**Written task:**
Can you put the lines of the records between the line holding "Viewport: 562px width, 1000px" and the line holding "coord(113,17)", inclusive, into a numbered list, leaving out any blank lines?
***** Material for this task
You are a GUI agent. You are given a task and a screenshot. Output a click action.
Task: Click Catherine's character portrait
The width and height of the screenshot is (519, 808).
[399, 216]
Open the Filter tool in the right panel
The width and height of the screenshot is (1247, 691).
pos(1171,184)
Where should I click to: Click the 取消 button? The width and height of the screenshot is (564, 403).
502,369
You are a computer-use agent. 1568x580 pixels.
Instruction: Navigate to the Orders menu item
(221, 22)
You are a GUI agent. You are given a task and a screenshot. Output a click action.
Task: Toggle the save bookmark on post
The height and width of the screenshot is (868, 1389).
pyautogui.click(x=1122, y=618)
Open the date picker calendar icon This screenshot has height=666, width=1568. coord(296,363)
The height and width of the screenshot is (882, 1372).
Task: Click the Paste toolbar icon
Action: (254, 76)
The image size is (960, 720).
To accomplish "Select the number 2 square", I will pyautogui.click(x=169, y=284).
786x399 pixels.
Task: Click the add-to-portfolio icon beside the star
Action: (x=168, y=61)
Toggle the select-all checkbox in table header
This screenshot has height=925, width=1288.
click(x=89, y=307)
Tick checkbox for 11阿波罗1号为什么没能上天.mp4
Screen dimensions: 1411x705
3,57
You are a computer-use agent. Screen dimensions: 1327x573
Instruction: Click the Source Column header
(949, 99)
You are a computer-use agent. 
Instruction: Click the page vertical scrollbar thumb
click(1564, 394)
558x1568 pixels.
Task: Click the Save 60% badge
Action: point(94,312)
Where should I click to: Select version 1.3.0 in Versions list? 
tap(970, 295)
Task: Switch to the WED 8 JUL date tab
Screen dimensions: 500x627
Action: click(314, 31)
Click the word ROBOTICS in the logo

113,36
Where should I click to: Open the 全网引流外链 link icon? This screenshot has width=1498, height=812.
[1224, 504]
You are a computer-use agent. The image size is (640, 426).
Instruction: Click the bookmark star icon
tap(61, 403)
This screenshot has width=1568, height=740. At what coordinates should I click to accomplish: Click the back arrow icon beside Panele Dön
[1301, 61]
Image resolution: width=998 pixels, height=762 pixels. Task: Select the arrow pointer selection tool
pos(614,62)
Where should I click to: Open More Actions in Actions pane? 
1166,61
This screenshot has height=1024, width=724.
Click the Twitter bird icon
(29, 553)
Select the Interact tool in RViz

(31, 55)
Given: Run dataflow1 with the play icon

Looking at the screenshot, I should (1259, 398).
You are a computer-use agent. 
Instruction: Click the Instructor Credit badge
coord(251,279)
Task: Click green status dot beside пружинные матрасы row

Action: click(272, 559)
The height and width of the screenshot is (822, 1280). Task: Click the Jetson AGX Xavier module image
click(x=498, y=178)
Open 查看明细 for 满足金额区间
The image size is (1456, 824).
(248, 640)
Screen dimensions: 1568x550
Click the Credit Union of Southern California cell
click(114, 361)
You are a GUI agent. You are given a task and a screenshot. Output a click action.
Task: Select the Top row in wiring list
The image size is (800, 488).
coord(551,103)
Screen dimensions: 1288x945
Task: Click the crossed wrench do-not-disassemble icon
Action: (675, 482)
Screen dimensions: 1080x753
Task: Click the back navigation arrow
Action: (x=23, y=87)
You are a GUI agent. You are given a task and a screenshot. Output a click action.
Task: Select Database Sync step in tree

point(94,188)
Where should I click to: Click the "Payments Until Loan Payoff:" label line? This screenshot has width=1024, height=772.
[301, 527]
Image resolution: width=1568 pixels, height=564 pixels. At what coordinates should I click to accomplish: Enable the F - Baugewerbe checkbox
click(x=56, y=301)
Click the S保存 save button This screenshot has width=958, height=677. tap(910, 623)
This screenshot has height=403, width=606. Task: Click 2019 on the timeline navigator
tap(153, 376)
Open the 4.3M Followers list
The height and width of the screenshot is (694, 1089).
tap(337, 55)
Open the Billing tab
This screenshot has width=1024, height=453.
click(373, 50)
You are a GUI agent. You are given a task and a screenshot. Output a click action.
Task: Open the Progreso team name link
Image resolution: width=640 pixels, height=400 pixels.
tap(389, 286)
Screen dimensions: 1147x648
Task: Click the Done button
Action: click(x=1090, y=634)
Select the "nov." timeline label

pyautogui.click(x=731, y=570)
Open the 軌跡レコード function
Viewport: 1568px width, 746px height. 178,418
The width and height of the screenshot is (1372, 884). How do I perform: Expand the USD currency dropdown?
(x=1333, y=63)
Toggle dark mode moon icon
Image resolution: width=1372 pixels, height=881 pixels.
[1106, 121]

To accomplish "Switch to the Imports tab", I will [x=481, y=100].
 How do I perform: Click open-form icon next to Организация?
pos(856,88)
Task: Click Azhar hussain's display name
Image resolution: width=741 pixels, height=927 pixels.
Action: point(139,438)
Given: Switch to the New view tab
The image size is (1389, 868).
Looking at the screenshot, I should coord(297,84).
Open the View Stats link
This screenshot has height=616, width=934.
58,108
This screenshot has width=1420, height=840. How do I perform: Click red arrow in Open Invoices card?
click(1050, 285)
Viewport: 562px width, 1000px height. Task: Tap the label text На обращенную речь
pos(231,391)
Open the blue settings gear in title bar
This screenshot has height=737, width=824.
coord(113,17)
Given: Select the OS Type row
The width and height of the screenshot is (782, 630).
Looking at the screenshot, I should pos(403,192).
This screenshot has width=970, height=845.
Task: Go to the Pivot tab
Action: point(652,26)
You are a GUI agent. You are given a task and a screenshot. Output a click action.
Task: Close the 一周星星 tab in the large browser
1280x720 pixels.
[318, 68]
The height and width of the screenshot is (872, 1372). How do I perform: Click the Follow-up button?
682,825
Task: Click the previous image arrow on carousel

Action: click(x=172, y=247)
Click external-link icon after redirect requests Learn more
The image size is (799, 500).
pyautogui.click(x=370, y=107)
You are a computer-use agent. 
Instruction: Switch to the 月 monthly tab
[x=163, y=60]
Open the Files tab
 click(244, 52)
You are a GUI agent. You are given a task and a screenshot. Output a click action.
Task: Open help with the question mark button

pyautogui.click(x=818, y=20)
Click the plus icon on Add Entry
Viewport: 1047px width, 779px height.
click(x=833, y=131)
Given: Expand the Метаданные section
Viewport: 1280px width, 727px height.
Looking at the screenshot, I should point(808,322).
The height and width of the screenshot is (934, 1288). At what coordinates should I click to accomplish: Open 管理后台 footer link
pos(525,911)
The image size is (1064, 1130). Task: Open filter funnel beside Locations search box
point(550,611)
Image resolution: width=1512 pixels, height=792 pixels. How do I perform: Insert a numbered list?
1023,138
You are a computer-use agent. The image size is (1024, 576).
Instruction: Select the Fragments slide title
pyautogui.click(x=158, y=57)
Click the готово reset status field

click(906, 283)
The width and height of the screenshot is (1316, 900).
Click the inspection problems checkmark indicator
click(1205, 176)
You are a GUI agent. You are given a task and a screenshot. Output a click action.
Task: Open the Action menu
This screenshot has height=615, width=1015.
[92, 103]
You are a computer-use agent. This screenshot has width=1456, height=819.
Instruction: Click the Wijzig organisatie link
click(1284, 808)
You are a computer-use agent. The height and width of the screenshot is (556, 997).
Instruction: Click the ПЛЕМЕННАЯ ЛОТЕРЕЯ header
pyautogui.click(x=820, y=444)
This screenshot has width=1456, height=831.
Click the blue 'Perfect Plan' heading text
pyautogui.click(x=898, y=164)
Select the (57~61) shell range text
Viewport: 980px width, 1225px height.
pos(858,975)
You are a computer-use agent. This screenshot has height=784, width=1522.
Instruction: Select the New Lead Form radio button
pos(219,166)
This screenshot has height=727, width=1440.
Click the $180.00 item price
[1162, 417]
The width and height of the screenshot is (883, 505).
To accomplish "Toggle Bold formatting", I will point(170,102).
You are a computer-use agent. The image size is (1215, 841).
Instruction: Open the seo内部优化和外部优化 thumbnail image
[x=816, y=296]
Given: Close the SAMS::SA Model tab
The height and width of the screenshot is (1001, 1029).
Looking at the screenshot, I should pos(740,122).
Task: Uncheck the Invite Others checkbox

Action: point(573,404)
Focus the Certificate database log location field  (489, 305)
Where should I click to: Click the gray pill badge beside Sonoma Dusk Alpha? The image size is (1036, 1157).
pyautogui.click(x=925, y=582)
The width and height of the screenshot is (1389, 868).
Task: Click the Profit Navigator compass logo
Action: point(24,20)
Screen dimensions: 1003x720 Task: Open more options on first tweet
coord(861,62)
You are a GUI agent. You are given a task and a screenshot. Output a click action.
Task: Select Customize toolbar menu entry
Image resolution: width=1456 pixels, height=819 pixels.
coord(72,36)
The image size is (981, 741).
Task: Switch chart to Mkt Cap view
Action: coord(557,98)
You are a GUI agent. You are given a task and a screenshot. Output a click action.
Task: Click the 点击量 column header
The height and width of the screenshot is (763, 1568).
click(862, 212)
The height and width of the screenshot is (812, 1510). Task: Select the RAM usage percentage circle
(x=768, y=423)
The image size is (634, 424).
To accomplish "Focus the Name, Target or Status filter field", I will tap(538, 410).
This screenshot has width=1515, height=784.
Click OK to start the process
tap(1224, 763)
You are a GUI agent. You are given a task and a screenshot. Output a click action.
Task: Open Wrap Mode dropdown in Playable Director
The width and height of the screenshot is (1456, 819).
**********
**Completed task:**
1. Viewport: 562px width, 1000px height. Task: Tap the label text На обращенную речь
2. pos(231,391)
3. Open the blue settings gear in title bar
4. This screenshot has height=737, width=824.
5. coord(113,17)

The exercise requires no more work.